La tipología del lenguaje de Tatting no es unívoca. Cada que emprende la crítica hacia la postura defendida por Foster se vale de un uso descriptivo del lenguaje, dando cuenta de lo que su compañero afirmó para posteriormente proceder a expresar su punto de vista. De igual manera, en varias partes de su voto es posible notar un uso emotivo del lenguaje, sobre todo en aquellas partes en las que emplea figuras retóricas, creando un ambiente de gran vaguedad que le permite al lector inferir o especular sobre el verdadero sentido de lo que quiso transmitir. Por último, como sucede con los votos hasta aquí analizados, encontramos cierto uso directivo del lenguaje toda vez que pretende incidir en la conducta de los interlocutores a efecto de reparar, en el caso particular, en el hecho de que nos encontramos frente a un relativismo epistemológico prácticamente insuperable.
En vista de lo anteriormente dicho es dable concluir que el voto del ministro Tatting es apropiado desde una óptica argumentativa, ya que emplea de manera armónica los distintos recursos lingüísticos y argumentativos sin incurrir en excesos, pero ineficaz como medio de solución al caso concreto, pues si bien nos da luz de muchos razonamientos que contribuyen a enriquecer las ideas vertidas, lo cierto es que no rebasa los límites necesarios –y esperados– para resolver un asunto de tal envergadura.
Argumento del Ministro Keen
(Sentido de la decisión: la sentencia debe ser confirmada)
El pensamiento del presente ministro es encuadrable, sin lugar a dudas, a una concepción iuspositivista del Derecho, en función de que, por un lado, es capaz de evitar que su apreciación se vea viciada por aspectos de índole distinta a la jurídica, es decir, logra hacer una correcta separación entre moral y Derecho. Y por otro lado, tras sopesar los aspectos implicados en el caso en cuestión –los cuales en términos generales son de orden particular, por una parte, y de orden público, por la otra–, llega a la determinación de que debemos constreñirnos de manera necesaria a lo establecido por el ordenamiento jurídico, so pena de sufrir las consecuencias perniciosas provenientes de las excepciones, aún cuando la norma jurídica –y en general el Derecho– sea incapaz de prever todos los aspectos de la realidad cognoscible. En resumidas palabras, debemos preferir, según el ministro Keen, la seguridad jurídica que a todos interesa en lugar de las situaciones particulares que pueden alterar el orden jurídico y, consecuentemente, el orden social de manera grave.
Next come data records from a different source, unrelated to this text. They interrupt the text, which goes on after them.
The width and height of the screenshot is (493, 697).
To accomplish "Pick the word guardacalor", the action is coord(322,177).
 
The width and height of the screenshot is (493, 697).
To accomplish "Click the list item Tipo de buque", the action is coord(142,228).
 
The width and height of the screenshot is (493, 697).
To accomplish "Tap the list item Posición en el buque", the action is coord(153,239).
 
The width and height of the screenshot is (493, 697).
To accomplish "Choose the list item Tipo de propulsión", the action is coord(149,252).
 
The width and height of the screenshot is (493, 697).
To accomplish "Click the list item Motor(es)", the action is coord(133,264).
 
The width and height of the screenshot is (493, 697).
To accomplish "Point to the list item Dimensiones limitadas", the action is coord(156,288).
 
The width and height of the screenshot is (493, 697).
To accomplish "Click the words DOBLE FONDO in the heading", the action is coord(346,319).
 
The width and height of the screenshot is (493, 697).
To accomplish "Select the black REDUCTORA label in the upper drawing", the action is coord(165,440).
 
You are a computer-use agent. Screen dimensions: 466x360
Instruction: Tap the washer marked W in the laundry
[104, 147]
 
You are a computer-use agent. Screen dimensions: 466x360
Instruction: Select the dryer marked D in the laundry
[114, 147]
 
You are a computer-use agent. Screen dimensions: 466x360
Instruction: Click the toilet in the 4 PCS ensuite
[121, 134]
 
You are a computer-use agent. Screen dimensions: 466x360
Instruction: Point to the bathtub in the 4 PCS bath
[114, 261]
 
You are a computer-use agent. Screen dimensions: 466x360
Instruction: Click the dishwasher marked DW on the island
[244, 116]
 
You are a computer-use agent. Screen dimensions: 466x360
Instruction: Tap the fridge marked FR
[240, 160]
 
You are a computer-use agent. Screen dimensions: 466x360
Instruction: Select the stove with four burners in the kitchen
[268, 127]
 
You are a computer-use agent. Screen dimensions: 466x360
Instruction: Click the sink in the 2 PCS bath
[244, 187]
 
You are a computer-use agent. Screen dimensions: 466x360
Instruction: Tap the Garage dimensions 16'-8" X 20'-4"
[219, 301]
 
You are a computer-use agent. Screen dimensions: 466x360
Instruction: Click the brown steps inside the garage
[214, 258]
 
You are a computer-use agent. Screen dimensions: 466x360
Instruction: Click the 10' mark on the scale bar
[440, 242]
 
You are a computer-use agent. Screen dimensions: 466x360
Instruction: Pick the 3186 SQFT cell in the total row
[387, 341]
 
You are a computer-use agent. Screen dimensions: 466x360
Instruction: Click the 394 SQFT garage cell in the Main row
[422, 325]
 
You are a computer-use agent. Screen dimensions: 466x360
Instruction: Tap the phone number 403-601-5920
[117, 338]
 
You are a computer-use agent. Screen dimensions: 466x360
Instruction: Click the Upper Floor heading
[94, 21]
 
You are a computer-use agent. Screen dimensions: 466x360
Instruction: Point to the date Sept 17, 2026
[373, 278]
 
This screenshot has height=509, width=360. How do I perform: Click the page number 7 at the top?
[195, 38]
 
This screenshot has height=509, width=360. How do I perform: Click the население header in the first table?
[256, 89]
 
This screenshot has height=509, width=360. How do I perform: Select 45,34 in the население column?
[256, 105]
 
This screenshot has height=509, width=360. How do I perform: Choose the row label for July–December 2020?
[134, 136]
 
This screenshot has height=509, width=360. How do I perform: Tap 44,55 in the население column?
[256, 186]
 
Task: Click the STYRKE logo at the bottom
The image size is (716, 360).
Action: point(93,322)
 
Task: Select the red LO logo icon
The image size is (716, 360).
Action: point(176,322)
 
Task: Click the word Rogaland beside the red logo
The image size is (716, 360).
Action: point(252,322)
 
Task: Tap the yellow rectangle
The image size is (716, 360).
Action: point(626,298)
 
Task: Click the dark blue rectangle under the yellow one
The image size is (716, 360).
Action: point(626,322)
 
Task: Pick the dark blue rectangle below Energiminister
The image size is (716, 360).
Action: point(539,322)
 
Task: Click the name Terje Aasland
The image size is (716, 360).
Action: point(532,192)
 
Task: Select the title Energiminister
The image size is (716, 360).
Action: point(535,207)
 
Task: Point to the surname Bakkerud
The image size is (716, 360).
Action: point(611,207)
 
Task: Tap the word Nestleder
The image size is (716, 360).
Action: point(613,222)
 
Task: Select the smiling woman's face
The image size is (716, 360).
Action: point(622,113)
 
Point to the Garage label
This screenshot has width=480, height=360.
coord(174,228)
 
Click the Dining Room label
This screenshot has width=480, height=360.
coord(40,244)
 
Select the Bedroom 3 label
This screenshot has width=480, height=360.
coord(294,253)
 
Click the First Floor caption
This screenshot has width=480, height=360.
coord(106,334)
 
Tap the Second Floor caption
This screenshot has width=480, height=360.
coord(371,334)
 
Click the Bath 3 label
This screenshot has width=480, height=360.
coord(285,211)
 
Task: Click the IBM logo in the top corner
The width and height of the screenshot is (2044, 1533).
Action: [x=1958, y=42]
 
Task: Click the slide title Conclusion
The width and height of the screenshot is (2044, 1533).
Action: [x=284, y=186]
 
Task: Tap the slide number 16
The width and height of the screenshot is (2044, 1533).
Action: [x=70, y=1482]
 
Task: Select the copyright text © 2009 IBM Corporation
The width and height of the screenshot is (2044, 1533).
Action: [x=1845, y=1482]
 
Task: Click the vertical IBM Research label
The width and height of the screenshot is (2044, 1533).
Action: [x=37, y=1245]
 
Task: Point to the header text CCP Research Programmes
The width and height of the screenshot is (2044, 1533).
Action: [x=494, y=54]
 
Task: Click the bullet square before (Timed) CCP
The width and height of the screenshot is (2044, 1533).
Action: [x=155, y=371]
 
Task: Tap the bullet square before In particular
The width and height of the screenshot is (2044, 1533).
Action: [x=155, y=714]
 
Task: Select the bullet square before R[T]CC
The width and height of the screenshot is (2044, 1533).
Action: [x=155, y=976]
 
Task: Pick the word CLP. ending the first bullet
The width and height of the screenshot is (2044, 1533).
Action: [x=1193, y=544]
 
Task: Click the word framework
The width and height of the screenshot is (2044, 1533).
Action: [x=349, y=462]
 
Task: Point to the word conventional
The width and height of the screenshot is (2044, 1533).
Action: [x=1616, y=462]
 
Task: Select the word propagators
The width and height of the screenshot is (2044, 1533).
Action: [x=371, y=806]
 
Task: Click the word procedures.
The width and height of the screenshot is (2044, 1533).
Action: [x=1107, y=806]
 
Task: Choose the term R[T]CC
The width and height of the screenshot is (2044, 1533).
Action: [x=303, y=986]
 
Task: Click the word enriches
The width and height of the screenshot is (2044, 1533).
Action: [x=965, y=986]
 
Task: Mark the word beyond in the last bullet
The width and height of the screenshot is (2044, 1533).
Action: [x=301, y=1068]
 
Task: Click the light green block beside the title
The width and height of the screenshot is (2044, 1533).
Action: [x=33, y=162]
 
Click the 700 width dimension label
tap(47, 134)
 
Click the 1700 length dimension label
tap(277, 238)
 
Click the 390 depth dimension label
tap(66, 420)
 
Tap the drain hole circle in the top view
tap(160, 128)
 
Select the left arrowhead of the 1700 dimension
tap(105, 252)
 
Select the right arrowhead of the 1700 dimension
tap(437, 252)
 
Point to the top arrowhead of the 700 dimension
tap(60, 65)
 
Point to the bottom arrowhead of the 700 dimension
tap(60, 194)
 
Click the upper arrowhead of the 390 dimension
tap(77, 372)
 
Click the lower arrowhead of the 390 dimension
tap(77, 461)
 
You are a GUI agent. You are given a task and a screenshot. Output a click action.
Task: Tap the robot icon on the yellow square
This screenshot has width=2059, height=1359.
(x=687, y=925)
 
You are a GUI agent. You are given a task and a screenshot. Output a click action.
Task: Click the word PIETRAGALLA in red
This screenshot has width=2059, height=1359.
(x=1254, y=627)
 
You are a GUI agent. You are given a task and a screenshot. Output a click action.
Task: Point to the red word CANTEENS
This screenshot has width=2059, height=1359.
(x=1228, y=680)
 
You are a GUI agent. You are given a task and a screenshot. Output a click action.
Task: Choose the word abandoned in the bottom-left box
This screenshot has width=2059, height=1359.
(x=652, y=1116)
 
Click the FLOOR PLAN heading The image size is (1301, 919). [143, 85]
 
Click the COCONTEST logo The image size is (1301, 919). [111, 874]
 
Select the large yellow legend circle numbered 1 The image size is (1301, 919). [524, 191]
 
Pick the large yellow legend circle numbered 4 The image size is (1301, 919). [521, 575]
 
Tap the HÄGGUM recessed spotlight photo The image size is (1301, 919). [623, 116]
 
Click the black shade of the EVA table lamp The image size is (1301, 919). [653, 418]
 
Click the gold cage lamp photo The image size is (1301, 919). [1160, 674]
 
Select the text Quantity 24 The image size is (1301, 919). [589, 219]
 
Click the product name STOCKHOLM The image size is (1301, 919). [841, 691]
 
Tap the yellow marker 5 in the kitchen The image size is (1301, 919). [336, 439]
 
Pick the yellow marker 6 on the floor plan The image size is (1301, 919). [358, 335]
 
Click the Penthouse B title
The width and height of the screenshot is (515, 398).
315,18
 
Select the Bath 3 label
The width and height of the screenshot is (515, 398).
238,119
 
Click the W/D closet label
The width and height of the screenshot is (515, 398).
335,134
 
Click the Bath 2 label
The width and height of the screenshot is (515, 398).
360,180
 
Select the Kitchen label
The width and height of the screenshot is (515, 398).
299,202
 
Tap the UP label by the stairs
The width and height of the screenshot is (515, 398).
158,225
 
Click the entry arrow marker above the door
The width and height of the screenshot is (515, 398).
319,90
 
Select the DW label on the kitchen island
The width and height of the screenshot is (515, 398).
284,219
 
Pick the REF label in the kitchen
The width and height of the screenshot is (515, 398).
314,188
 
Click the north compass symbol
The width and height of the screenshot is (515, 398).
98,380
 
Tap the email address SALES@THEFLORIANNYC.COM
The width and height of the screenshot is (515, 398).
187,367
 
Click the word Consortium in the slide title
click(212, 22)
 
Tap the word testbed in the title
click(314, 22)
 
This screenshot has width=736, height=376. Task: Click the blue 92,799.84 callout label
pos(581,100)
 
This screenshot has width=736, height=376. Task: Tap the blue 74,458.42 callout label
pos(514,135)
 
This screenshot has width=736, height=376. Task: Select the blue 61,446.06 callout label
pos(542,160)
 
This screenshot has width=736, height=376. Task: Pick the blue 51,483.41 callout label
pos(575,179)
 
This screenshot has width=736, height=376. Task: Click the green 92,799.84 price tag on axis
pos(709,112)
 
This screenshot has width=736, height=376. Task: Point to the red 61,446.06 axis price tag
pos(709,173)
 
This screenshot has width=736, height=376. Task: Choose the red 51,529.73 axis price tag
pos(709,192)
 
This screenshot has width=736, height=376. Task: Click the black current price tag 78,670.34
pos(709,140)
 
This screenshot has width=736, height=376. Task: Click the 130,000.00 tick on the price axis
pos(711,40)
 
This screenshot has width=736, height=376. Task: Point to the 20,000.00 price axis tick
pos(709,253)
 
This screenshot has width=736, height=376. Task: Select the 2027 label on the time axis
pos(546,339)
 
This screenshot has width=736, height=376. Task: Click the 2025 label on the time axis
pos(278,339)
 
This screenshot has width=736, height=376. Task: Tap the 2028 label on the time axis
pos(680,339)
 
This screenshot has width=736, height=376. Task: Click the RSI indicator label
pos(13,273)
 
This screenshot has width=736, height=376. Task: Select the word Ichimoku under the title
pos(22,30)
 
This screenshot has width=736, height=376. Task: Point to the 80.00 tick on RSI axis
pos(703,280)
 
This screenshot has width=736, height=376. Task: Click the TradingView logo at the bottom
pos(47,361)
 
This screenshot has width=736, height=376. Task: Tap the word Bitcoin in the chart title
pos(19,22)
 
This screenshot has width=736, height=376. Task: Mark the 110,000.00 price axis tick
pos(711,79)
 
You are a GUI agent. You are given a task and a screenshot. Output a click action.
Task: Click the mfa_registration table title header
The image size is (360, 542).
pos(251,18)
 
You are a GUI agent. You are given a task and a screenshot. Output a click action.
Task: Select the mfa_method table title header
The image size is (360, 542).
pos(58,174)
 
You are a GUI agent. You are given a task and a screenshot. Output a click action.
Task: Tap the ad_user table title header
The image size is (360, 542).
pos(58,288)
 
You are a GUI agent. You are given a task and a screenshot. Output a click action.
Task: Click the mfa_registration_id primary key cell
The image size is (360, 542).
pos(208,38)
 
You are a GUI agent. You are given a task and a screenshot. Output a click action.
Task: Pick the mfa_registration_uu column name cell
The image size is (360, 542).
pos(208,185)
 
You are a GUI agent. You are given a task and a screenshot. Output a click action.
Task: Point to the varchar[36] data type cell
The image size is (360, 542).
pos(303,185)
La línea argumentativa del ministro Keen, comienza por sostener que es incorrecto aludir a la determinación de otros poderes públicos –refiriéndose al Poder Ejecutivo– como la vía para solucionar el presente caso, ya que eso, además de implicar una confusión respecto a las funciones gubernamentales, implicaría delegar la responsabilidad que los decisores jurídicos deben asumir con motivo de su cargo. Sin embargo, de manera absurda –y con una intencionalidad de fondo que deja entrever su aspecto emotivo–, manifiesta, en calidad de ciudadano, que si él fuera jefe del Poder Ejecutivo concedería a los acusados un perdón total, ya que han sufrido bastante por cualquier ofensa que pudieran haber cometido. De igual forma, considera pertinente dejar a un lado de manera completa –aún cuando, creemos, él mismo no lo logra hacer– todas aquellas consideraciones de corte moral o ético, no tildando de “justo” o “injusto” el comportamiento que observaron los acusados, pues, como afirma con firmeza él ha jurado aplicar no sus concepciones de moralidad, sino el derecho del país.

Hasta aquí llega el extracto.